Well facebook free March has turned out pretty well. I haven’t missed it. I wasn’t really concerned that I would, it was just one of those little exercises I decided on a whim. Two weeks into it I realize that I rarely speak to anyone! I have been in touch with 5 friends, and honestly that’s more or less what I expected. Facebook is little more than a time suck masquerading as ‘keeping in touch’. With the exception of retrieving an address that is sitting in my inbox I don’t have a need to go back to full facebook use come April.
One topic that keeps coming up lately, and I’m sorry to harp on about it, is friendship and I suppose to be specific, changing friendships. Some time back I had a falling out with a life long friend. I didn’t think it would be serious, and I didn’t think it would be permanent, but I have been grappling with the reality that it may just be something that was a long time coming. I have come to the conclusion that most people in your life don’t really want you to change and change is one of those things that’s necessary for growth. They don’t want you to change because they want you to be safe, and sometimes the familiar is the easiest way to stay that way. So in essence, you should remain the same. (Boring!) I read about this in Do the Work, it’s a form of resistance. It really is a concept that has stuck with me and one that has changed my views about situations and people. People get used to patterns of behavior, when you change those patterns they don’t know what to do anymore, they think something is wrong and usually they think something is wrong with you. I used to chase people, seek their time, their attention and I’d be more than a little crushed or slighted whenever I felt forgotten or disregarded. It took a lot of soul searching to realize and accept that people make time for what is important to them. And, to top it off, no amount of effort on my part was going to change their priorities. The truth frankly, was that I hadn’t been prioritizing myself! I suppose because for a long time I just felt really beat up by the fact that I didn’t really feel I belonged anywhere. I ached to belong! I think once I realized that there was nothing wrong with me it made things better. You would be surprised at how many close friends found it rather incredulous to hear me say, there is nothing wrong with me. How many years had I lived under this misguided concept that I was somehow flawed because I didn’t subscribe to certain ideologies, and that if only I could blend in a little that I might actually feel like I belonged. And how long had I been surrounding myself with people who, under the guise of close friendship, continued to only see my potential and not the person I was?

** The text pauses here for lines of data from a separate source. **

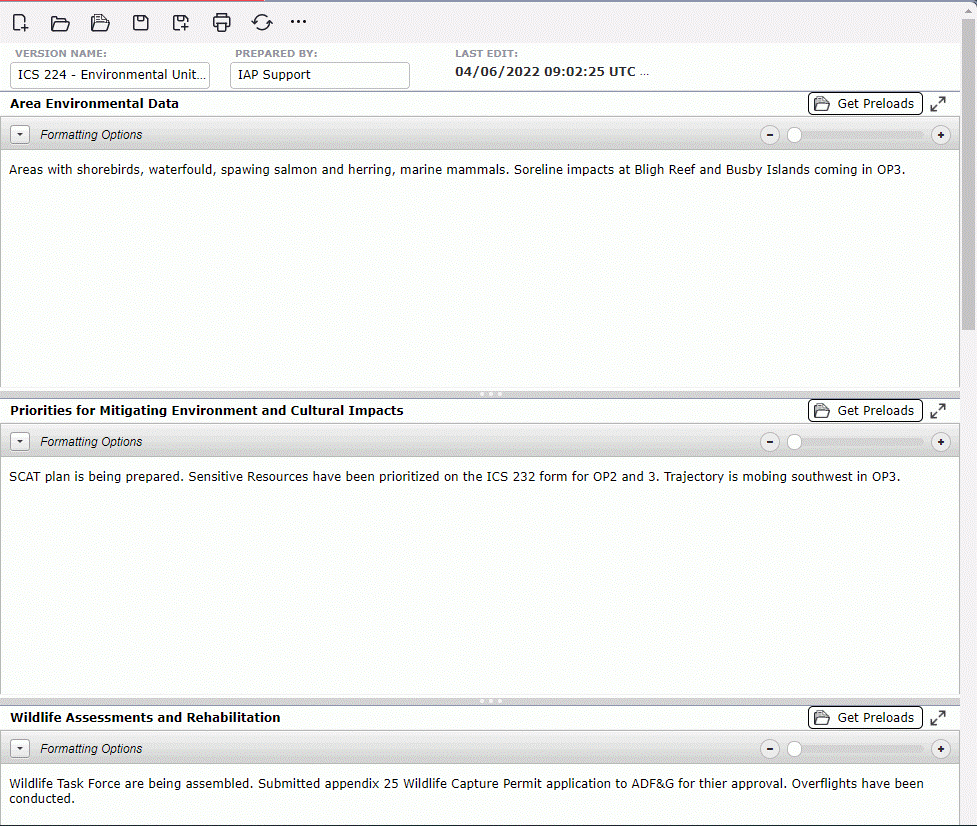The width and height of the screenshot is (977, 826).
Task: Open a file with the folder icon
Action: pyautogui.click(x=60, y=23)
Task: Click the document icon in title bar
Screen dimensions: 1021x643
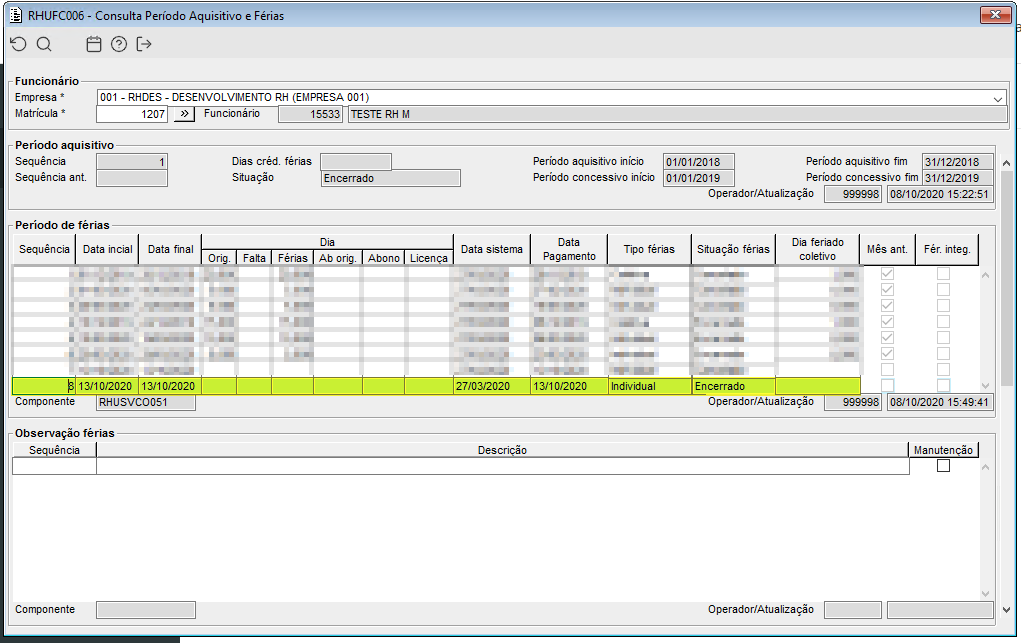Action: click(x=15, y=14)
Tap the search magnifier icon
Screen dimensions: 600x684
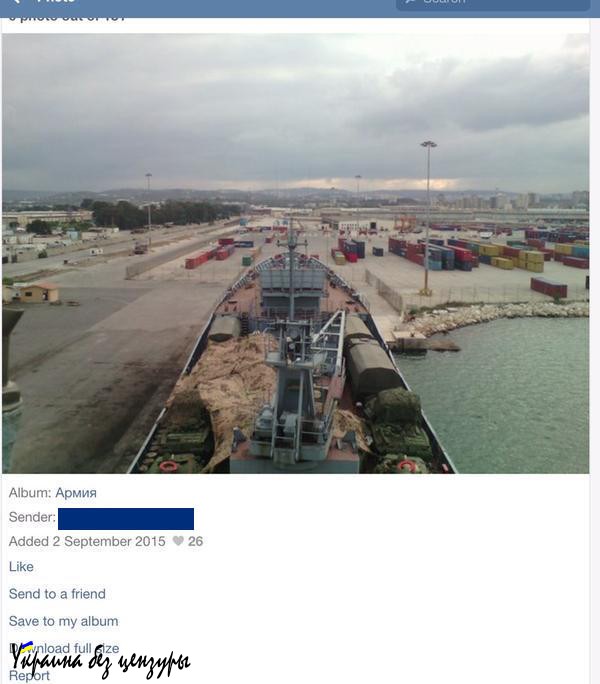click(410, 2)
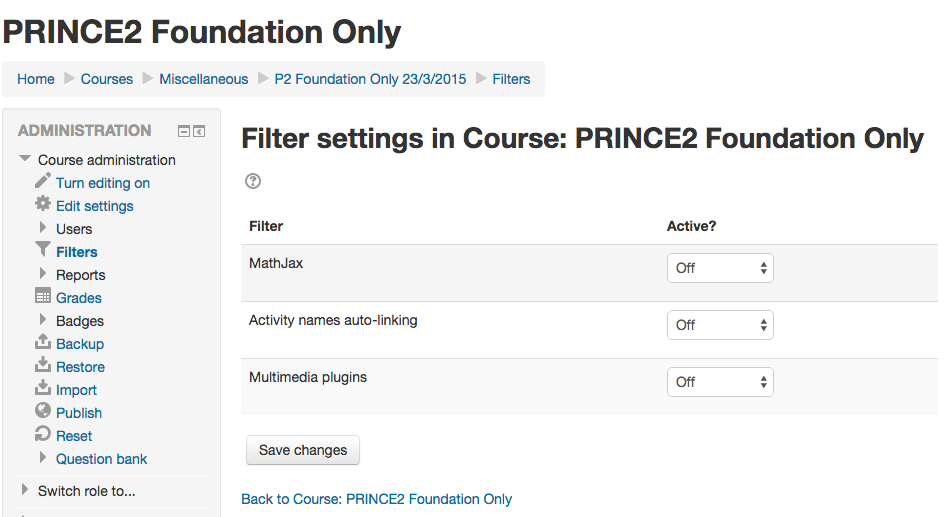Dock the Administration block
The width and height of the screenshot is (950, 517).
(199, 132)
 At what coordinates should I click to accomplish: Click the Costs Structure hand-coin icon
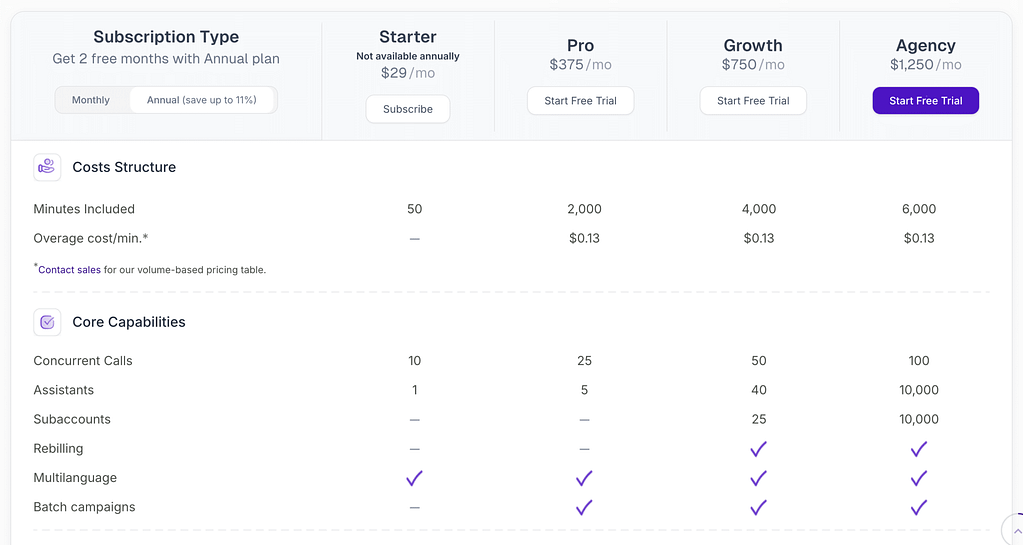(x=47, y=167)
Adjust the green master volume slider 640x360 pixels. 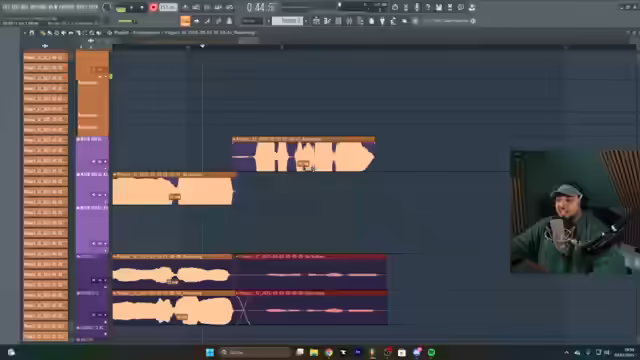pyautogui.click(x=126, y=21)
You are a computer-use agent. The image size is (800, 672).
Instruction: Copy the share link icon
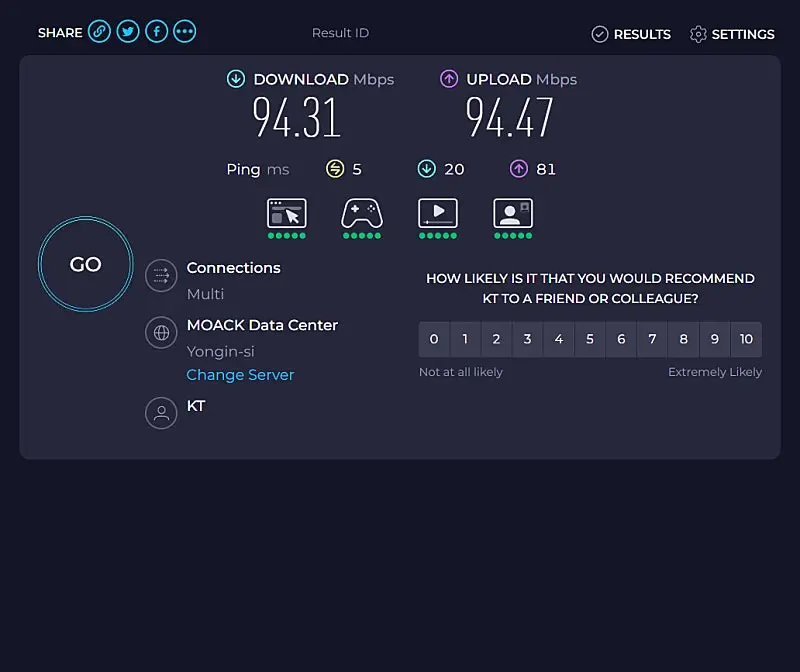[99, 32]
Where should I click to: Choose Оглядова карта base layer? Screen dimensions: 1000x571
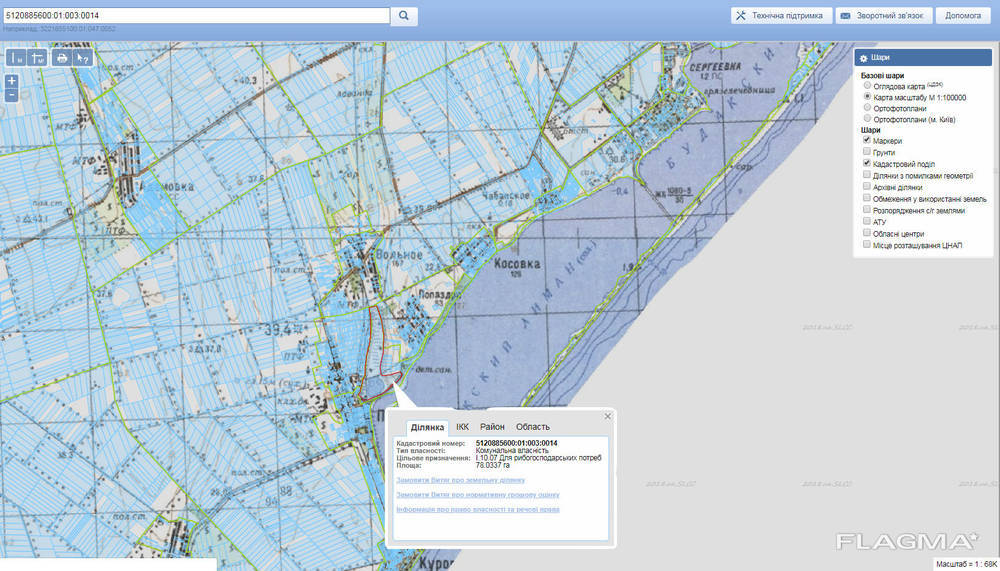tap(867, 86)
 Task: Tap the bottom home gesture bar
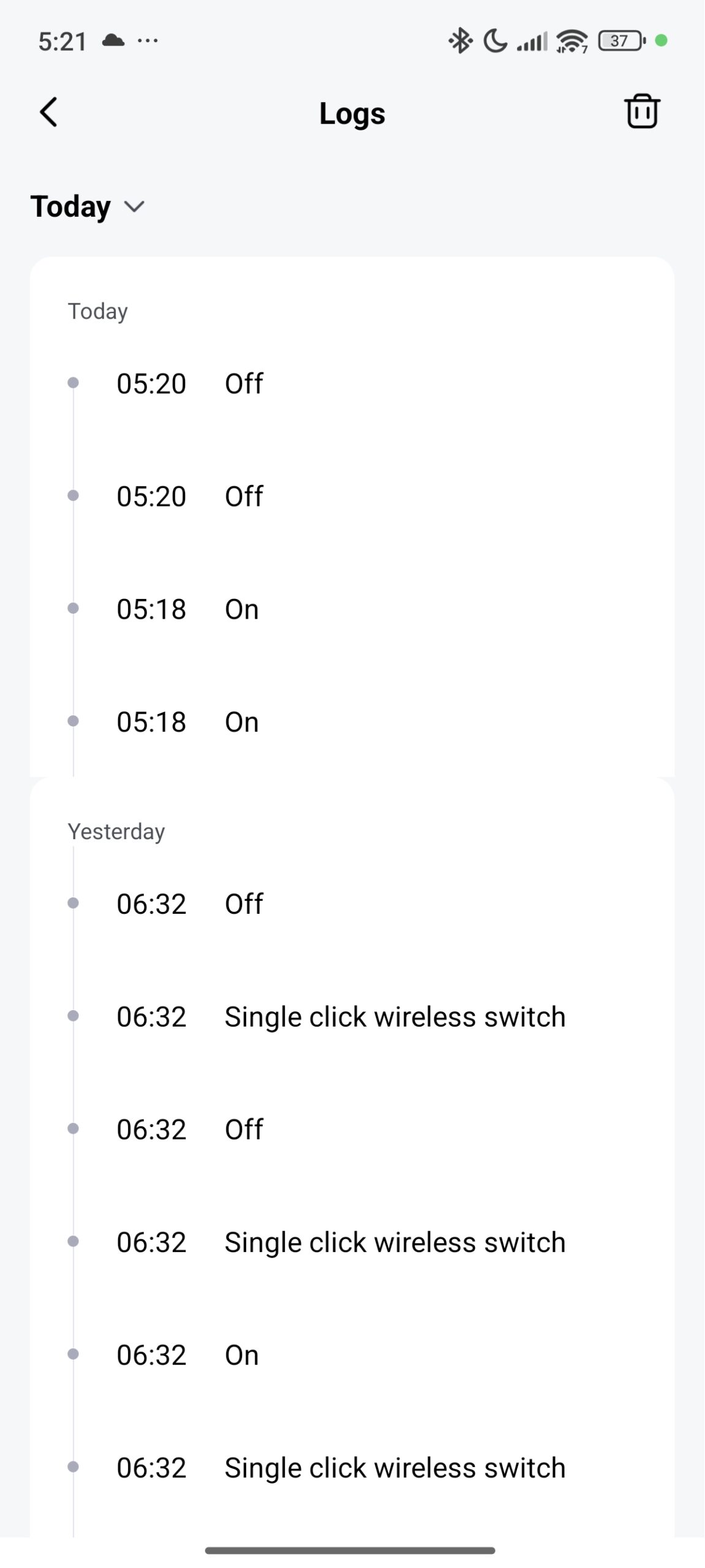350,1550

I know I’m just thinking of all these things because I find myself evaluating some of my longest and dearest friendships, and witnessing them change. Some will drift away, some will hold on from a safe distance and others will stay steadfast and true no matter how uncertain life can be. I just can’t spend any more time looking back at how things used to be. I have too many things to look forward to right now. I have too much joy in my life to share it with people who want to second guess it.
In my mind, if you’re my friend, you will always be my friend. How close we are will depend on how willing we are to be vulnerable, to be wrong, and foremost how willing we are to accept each other just as we are.